Edit the rows below so that every instance of "pixels" reads "px", leaving all other text unchanged.

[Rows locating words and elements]
--- start ---

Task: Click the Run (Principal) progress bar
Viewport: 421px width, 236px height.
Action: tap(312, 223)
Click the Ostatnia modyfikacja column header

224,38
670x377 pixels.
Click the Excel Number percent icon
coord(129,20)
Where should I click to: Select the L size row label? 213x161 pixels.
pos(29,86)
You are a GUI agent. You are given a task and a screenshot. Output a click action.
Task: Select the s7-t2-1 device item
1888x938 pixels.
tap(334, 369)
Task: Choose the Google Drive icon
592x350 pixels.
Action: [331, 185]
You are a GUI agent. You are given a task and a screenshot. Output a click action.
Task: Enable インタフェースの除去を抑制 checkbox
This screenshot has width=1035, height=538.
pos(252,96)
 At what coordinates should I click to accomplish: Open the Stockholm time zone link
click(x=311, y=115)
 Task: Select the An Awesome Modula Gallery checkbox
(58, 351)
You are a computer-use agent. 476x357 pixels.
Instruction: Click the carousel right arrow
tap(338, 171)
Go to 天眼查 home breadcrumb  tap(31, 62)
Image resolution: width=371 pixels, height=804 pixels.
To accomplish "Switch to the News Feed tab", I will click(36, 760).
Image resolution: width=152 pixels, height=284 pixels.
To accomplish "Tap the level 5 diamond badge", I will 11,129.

--- end ---

◆ **SOLUTION FOR THIS EXERCISE**
Task: Click the Run (Principal) progress bar
Viewport: 421px width, 236px height.
Action: tap(312, 223)
Click the Ostatnia modyfikacja column header

224,38
670x377 px.
Click the Excel Number percent icon
coord(129,20)
Where should I click to: Select the L size row label? 213x161 px.
pos(29,86)
You are a GUI agent. You are given a task and a screenshot. Output a click action.
Task: Select the s7-t2-1 device item
1888x938 px.
tap(334, 369)
Task: Choose the Google Drive icon
592x350 px.
Action: [331, 185]
You are a GUI agent. You are given a task and a screenshot. Output a click action.
Task: Enable インタフェースの除去を抑制 checkbox
This screenshot has width=1035, height=538.
pos(252,96)
 At what coordinates should I click to accomplish: Open the Stockholm time zone link
click(x=311, y=115)
 Task: Select the An Awesome Modula Gallery checkbox
(58, 351)
You are a computer-use agent. 476x357 px.
Instruction: Click the carousel right arrow
tap(338, 171)
Go to 天眼查 home breadcrumb  tap(31, 62)
Image resolution: width=371 px, height=804 px.
To accomplish "Switch to the News Feed tab", I will click(36, 760).
Image resolution: width=152 px, height=284 px.
To accomplish "Tap the level 5 diamond badge", I will 11,129.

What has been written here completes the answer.